Note 2 - Investment in Affiliated Company

         Investment at September 30, 2000 and 1999 consisted of a 3% ownership
         of Triton Investments, Ltd common stock.  Cost of the stock was $1,700.
         The Company uses the equity method of accounting for investment in
         affiliated company, although the investment is below the 20% level of
         ownership.  The level of control exercised by common officers and
         directors warrant this adoption.  These values may be substantially
         affected by the operations of the affiliated.  Future intercompany
         transactions may also affect the value of these investments.

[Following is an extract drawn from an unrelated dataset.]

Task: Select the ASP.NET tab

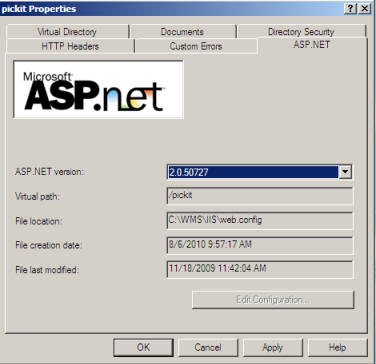Action: pyautogui.click(x=312, y=45)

                    HYNES & HOWES INSURANCE COUNSELORS, INC.
                          Notes to Financial Statements
                     Years Ended September 30, 2000 and 1999



Note 3 - Related Party Transactions

         The Company has entered into a management consultant agreement with Oak
         Helm Partners.  The Company paid a retainer fee of $3,250 per month
         until January 1, 2000 when the fee was increased to $4000 per month.
         Oak Helm Partners is an affiliated company due to common ownership
         and control.

         The Company occupies office space in a building located at 2920
         Harrison Street, Davenport, Iowa, owned by the Heather Trust.  The
         Company rents approximately 700 square feet of space with furnishings
         at a monthly rate of $600 until January 1, 2000 when a new 5 year lease
         was signed.  The new lease provides for monthly rent of $1350.
         The Company made 13 payments in the year ended September 30, 1999.
         Heather Trust is an affiliated entity due to common ownership and
         control.

         The following is a schedule of rent commitments for the next 5-years.

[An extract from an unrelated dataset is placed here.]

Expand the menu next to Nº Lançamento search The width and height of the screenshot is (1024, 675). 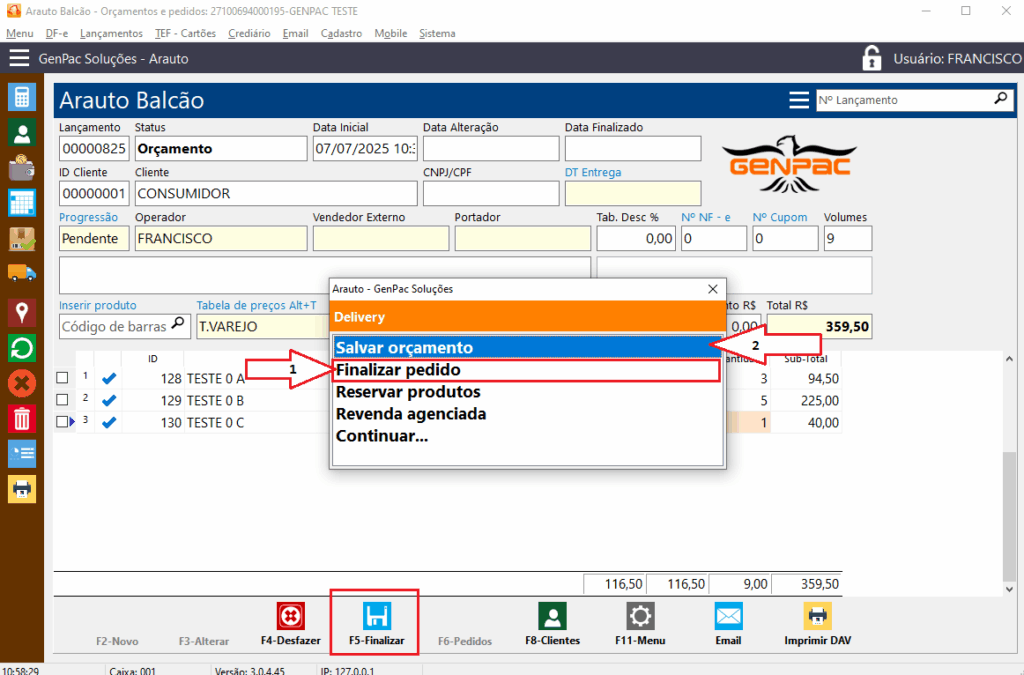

              Year Ending:
                   September 30, 2001       $    14,850
                   September 30, 2002            16,200
                   September 30, 2003            16,200
                   September 30, 2004            16,200
                   September 30, 2005             4,050
              Total:                        $    67,500


Note 4 - Other Current Assets

                                                   2000                1999
         Real estate contracts receivable
           current portion (Note 5)         $    12,450         $     3,807
         Real estate tax certificates             6,558               1,368
              Total                         $    19,008         $     5,175

Note 5 - Real Estate Contracts Receivable

                                                   2000                1999

         Contracts receivable               $   688,083         $   684,288
         Less current portion (Note 4)          (12,450)             (3,807)
         Long-term portion                  $   675,633         $   680,481

         At September 30, 2000 and 1999 there were ninetten and eighteen
         contracts receivable respectively.  The monthly payment of principal
         and interest was $12,450 at September 30, 2000 and $7,036 at
         September 30, 1999.  Interest rates on these contracts varies
         from 10% to 16%.

         Management is of the opinion that an allowance for uncollectibility is
         not necessary due to the collateral value of the properties.

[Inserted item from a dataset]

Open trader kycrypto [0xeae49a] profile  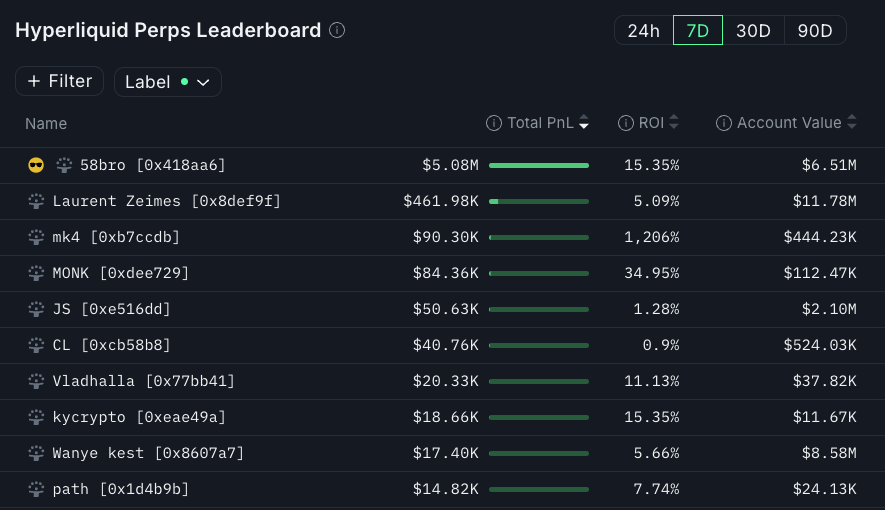pyautogui.click(x=139, y=417)
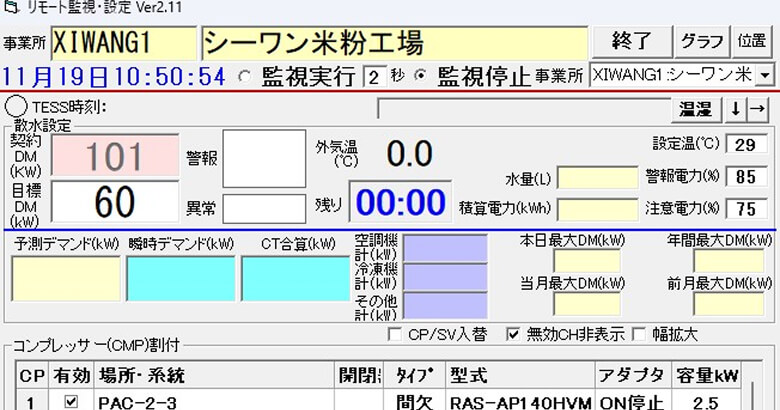The height and width of the screenshot is (410, 780).
Task: Uncheck the 無効CH非表示 checkbox
Action: pyautogui.click(x=514, y=333)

                    HYNES & HOWES INSURANCE COUNSELORS, INC.
                         Notes to Financial Statements
                     Years Ended September 30, 1999 and 1998



Note 6 - Real Estate Held For Investment

         Real estate held for investment at September 30, 1999 consisted of a
         single-family home located at 623 N. Division, Iowa.  The property was
         acquired through repossession of a contract receivable, and was
         carried at cost.  The property was sold on contract in October 1999.

Note 7 - Equipment

                                                   2000                1999

         Office equipment                   $     9,184         $     9,184
         Accumulated depreciation                (2,755)               (918)
         Book value                         $     6,429         $     8,266

         Depreciation expense (A)           $     1,837         $       918
         (A)  Depreciation is calculated using 5 year, straight line rates.

Note 8 - Common Stock

         The Company is authorized to issue 100,000,000 shares of no par value
         common stock.  Shares outstanding at September 30, 1999 and 1998 were
         11,260,675.  The Company has purchased 37,976 shares of treasury stock,
         leaving 11,222,669 shares issued and outstanding.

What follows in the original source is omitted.